Ora ricercatori dell'Università del SudLa California (USC) ha cercato di migliorare questa tecnologia utilizzando un modello computerizzato avanzato di ciò che accade nella retina. Il loro modello convalidato sperimentalmente riproduce le forme e le posizioni di milioni di cellule nervose, nonché le proprietà fisiche e di rete ad esse associate.

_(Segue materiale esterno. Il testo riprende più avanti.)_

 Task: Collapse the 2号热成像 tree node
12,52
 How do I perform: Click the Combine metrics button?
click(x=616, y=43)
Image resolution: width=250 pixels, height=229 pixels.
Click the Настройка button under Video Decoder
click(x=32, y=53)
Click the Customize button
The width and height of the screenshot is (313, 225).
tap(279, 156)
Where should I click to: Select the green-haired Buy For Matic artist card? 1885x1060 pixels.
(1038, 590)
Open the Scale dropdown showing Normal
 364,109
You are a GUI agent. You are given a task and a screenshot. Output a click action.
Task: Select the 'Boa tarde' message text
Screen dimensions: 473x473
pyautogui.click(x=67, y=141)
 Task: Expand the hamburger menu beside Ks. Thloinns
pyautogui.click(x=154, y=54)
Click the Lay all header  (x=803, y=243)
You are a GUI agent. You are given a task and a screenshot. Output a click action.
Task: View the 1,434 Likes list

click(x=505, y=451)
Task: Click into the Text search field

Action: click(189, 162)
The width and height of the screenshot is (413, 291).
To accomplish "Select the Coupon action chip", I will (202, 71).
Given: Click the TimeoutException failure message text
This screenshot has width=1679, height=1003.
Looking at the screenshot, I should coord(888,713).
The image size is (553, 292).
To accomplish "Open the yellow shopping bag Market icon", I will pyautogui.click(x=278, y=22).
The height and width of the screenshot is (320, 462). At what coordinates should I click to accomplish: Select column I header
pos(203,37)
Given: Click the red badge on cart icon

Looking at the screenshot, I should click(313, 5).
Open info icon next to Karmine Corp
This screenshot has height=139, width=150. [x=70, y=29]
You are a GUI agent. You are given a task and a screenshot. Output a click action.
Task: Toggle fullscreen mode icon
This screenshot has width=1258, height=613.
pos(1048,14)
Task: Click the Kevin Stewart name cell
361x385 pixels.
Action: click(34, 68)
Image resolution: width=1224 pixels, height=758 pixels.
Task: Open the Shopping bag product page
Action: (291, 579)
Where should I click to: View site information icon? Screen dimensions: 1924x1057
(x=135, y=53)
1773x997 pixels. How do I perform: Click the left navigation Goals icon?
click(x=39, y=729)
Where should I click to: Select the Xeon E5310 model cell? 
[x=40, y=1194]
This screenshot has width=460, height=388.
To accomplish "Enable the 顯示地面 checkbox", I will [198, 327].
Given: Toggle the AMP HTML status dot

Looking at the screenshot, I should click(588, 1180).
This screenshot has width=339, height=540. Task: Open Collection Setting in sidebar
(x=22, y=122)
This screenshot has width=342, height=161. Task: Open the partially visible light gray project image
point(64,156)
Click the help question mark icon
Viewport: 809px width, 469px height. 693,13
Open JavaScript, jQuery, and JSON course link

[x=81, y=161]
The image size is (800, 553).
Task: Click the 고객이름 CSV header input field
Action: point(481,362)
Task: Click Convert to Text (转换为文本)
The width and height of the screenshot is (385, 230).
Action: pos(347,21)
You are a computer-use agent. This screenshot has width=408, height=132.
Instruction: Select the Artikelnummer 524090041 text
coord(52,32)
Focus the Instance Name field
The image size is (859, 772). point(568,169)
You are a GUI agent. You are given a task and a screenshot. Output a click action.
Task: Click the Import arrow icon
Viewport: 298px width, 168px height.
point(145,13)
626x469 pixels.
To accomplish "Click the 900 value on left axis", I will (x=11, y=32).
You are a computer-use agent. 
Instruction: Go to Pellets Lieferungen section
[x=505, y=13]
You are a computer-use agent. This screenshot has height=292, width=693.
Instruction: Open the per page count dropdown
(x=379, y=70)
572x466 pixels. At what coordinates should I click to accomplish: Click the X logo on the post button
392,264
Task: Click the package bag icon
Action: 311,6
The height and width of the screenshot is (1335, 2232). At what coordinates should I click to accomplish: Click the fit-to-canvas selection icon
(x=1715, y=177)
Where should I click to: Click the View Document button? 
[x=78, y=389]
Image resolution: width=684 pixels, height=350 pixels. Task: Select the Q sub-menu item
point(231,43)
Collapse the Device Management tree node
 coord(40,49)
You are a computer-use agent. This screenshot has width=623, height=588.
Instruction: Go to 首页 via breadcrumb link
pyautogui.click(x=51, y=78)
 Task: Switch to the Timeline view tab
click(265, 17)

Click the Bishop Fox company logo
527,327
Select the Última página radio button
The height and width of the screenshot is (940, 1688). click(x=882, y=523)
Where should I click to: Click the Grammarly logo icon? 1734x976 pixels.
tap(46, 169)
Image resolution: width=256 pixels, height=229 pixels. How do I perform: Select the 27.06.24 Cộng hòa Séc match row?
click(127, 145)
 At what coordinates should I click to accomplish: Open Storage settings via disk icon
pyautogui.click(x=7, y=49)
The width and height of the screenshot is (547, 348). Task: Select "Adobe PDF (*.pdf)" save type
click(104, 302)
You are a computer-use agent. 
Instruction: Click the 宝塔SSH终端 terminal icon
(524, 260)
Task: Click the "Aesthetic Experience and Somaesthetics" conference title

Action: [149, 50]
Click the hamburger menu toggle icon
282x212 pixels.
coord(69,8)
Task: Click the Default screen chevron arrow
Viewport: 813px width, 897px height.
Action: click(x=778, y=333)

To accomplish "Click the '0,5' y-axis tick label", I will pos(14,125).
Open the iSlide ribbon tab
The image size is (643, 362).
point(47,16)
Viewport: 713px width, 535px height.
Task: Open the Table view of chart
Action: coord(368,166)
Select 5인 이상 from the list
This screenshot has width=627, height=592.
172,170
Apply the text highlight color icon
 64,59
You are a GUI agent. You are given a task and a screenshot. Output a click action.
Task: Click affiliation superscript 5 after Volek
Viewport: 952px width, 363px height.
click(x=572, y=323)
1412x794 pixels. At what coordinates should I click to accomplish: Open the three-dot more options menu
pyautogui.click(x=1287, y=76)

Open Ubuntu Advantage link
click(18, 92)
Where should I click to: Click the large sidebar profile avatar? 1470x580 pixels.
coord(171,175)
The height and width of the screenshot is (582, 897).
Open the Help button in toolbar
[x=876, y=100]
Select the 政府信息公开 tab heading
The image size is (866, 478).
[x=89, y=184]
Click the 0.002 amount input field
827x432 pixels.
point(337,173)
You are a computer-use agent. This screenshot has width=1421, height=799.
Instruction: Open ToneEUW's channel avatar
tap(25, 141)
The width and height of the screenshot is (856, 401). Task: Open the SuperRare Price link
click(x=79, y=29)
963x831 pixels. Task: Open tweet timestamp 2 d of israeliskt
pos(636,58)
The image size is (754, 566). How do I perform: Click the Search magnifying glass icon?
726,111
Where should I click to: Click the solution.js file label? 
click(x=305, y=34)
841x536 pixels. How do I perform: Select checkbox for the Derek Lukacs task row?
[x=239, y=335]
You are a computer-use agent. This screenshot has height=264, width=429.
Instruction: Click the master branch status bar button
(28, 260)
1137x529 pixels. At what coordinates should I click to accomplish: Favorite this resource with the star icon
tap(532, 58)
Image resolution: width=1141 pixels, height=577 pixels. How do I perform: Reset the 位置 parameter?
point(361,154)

La rete di nervi tra gli occhi e il cervello è nata 100 milioni di anni prima di quanto si pensasse
Concentrandosi sui modelli di cellule nervose,che trasmettono informazioni visive dall'occhio al cervello, i ricercatori hanno identificato modi per aumentare potenzialmente la chiarezza e la visione dei colori nelle future protesi retiniche.
Gli scienziati hanno notato che i fotorecettori muoiono nelle malattie degenerative degli occhi, "Argus II" fornisce segnali direttamente a queste cellule.
Pertanto, il paziente riceve un minuscolo oftalmicoimpianto con un set di elettrodi. Questi elettrodi vengono attivati a distanza quando viene trasmesso un segnale da un paio di occhiali speciali su cui è montata la telecamera. La luce rilevata dalla telecamera determina quali cellule gangliari retiniche vengono attivate dagli elettrodi, inviando un segnale al cervello, ottenendo un'immagine in bianco e nero di 60 punti.